TeleGeography's Official Blog

Something in the Way Data Moves

Written by Jayne Miller | Jan 19, 2017 3:40:00 PM

For our first-ever spotlight, we’re joined by Senior Analyst Paul Brodsky. Paul speaks with us about how - quite literally - the information we share traverses the internet. 

Expanding on his popular TeleGeography Takeaways explainer on IP transit and peering, we talk about the mechanics of IP transit and peering, as well as geography's role in where your data travels before it reaches a final destination.

This interview has been condensed and edited. 

JM: Paul, we know that you have done several series for us about main TeleGeography takeaways – big picture stuff. You were recently involved in a video that was all about IP transit and peering. You broke it down, explained the ins and outs. Can you give us a walkthrough of what that was about and some of the details you explained in this recent piece?

PB: What I find interesting are the commercial arrangements by which these network operators actually deal with each other in forwarding their data.

It takes two basic forms. The first, as I discussed, is called IP transit, which is a – from a commercial standpoint – a very simple, straightforward, metered service where the customer moves his IP traffic upstream to the IP transit provider who in turn is responsible for the ultimate routing of the traffic to the rest of the internet.

Now, again, even the biggest IP transit providers can not necessarily move that traffic to every end point on the internet. So the IP transit provider in turn needs to have arrangements with other network operators to move the traffic to its ultimate destination.

JM: Does location make a difference? How does the geography of the internet – something we talk about here a lot – how does that come into play?

PB: Yes. And it varies where you are in the world, also. In some parts of the world there are initiatives to get local ISPs to peer with each other. Some of the developing part of the world. In Africa, there is this nascent drive to get local ISPs to meet each other, locally, in Africa to exchange traffic.

Up until very recently – and still very much today – believe it or not, if you have a network operator in Kenya and a network operator in Tanzania, they’ll exchange traffic in London. And it will go through an intermediate ISP in order to do that. So the Kenyan ISP will actually purchase IP transit in London. The Tanzanian ISP will purchase transit in London. And that’s where those packets will be routed.

JM: It’s cheaper, right? Everyone does it, but then you have to wait forever.

PB: It’s cheaper! Right.
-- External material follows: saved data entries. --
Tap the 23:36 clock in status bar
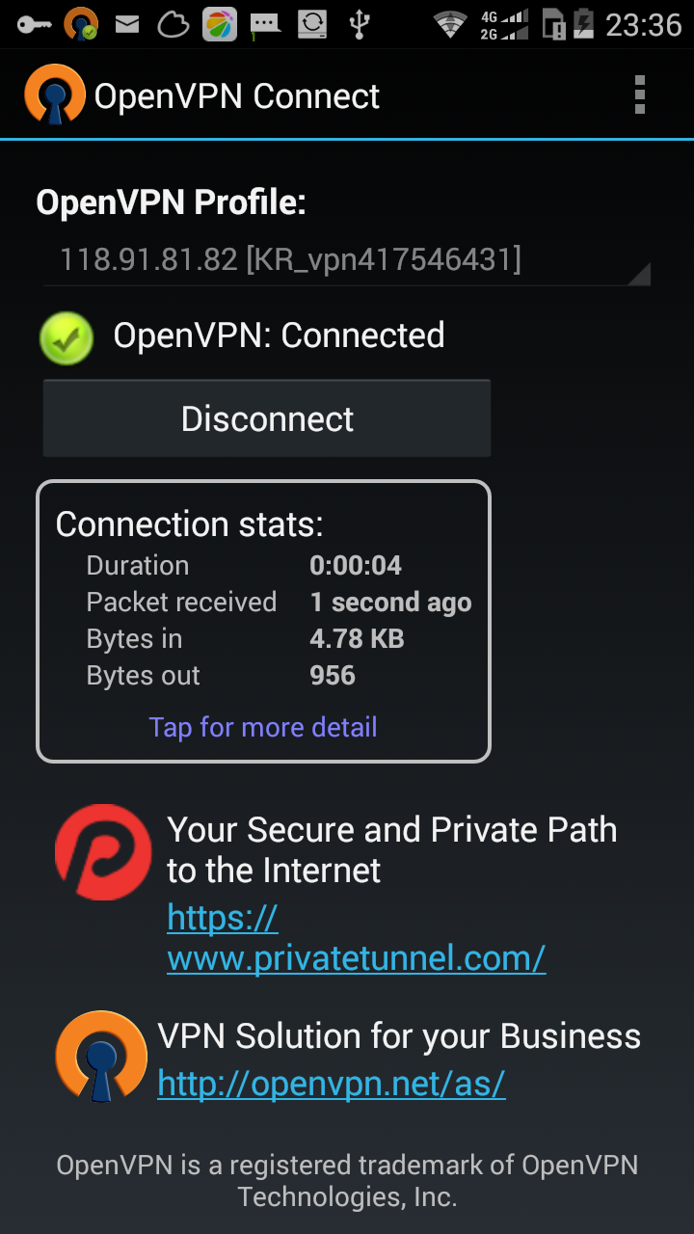The width and height of the screenshot is (694, 1234). pyautogui.click(x=643, y=24)
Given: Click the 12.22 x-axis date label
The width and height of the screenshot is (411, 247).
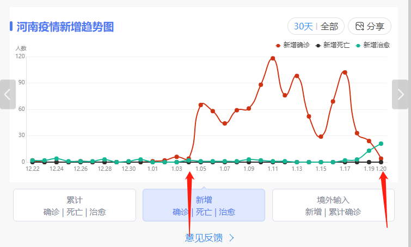Looking at the screenshot, I should tap(33, 169).
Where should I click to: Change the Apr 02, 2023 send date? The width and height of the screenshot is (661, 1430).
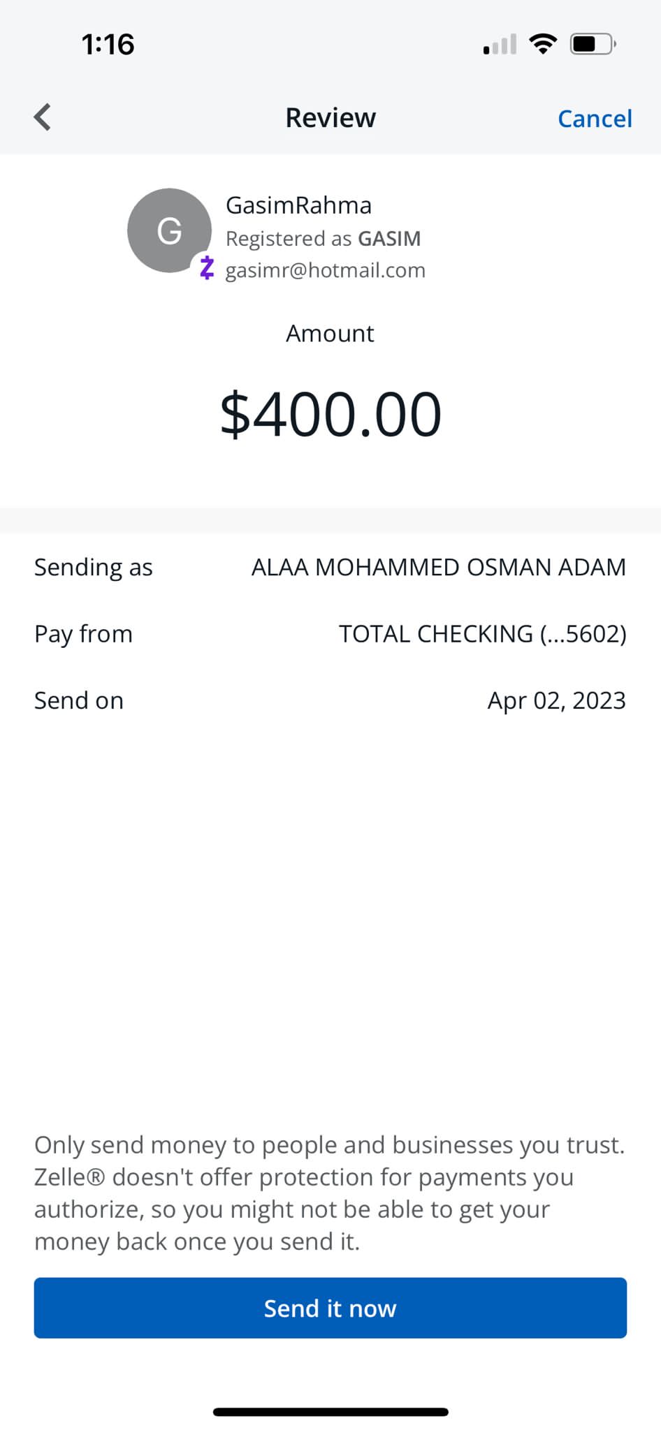(556, 700)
So there are these initiatives now – and I’m just using Africa as an example – to try and encourage direct interconnection of these networks in Africa. To avoid this tromboning, as we say, of data from Africa, to Europe, back to Africa again.
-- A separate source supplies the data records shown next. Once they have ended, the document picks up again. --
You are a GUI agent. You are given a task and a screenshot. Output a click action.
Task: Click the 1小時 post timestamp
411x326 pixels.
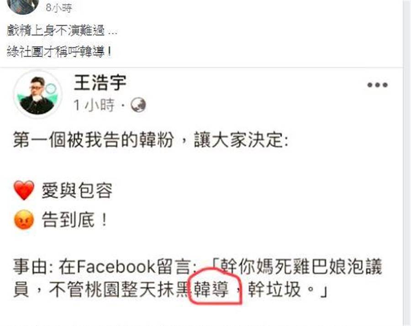coord(95,105)
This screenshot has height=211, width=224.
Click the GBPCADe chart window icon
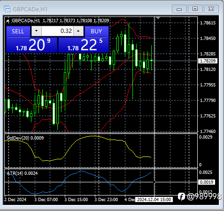(7, 9)
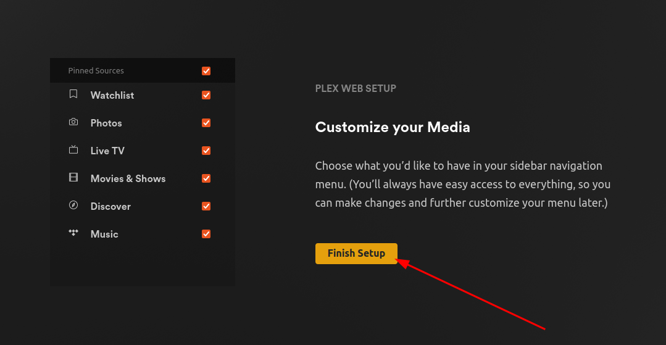The width and height of the screenshot is (666, 345).
Task: Select the Watchlist label in the list
Action: pos(112,95)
JM: What is the decision process like for someone managing transit and peering arrangements for a company? What comes to mind when selecting one or the other, combining these methods? What are the questions being asked or the key considerations?
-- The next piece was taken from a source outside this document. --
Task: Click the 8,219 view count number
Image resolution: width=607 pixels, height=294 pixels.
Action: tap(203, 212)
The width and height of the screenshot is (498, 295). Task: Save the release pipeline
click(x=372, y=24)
PB: There’s no one right way for a network operator to route traffic.

These are all business decisions that these ISPs make. One way that ISPs may choose to have their traffic routed is to start with more than one IP transit provider to begin with. Because you never want to rely just on one IP transit provider. If that provider goes down, then you’re down.

So, typically, any self-respecting ISP will purchase IP transit from multiple transit providers for redundancy’s sake.

And then as they study the way their traffic moves, they may realize that a fairly healthy chunk of their traffic is being routed to only a small handful of network operators. And they may decide, then, to peer with those network operators in order to reduce their reliance on IP transit, and thereby reduce their IP transit cost.

Again, with the caveat that peering in and of itself is not cost-free. It’s often settlement-free. But there are costs incurred to peer. And so, taking all these costs into consideration, this is how network operators choose to construct their network interconnection arrangements.

There are some – in some of the more developing parts of the world, there are these seemingly illogical arrangements where network operators that might be right next to each other don’t meet each other locally. They go to some far off place to exchange their traffic via IP transit. And that’s starting to change. Although there is some institutional inertia that needs to be overcome in order to get some of these network operators to agree to simply peer with each other locally.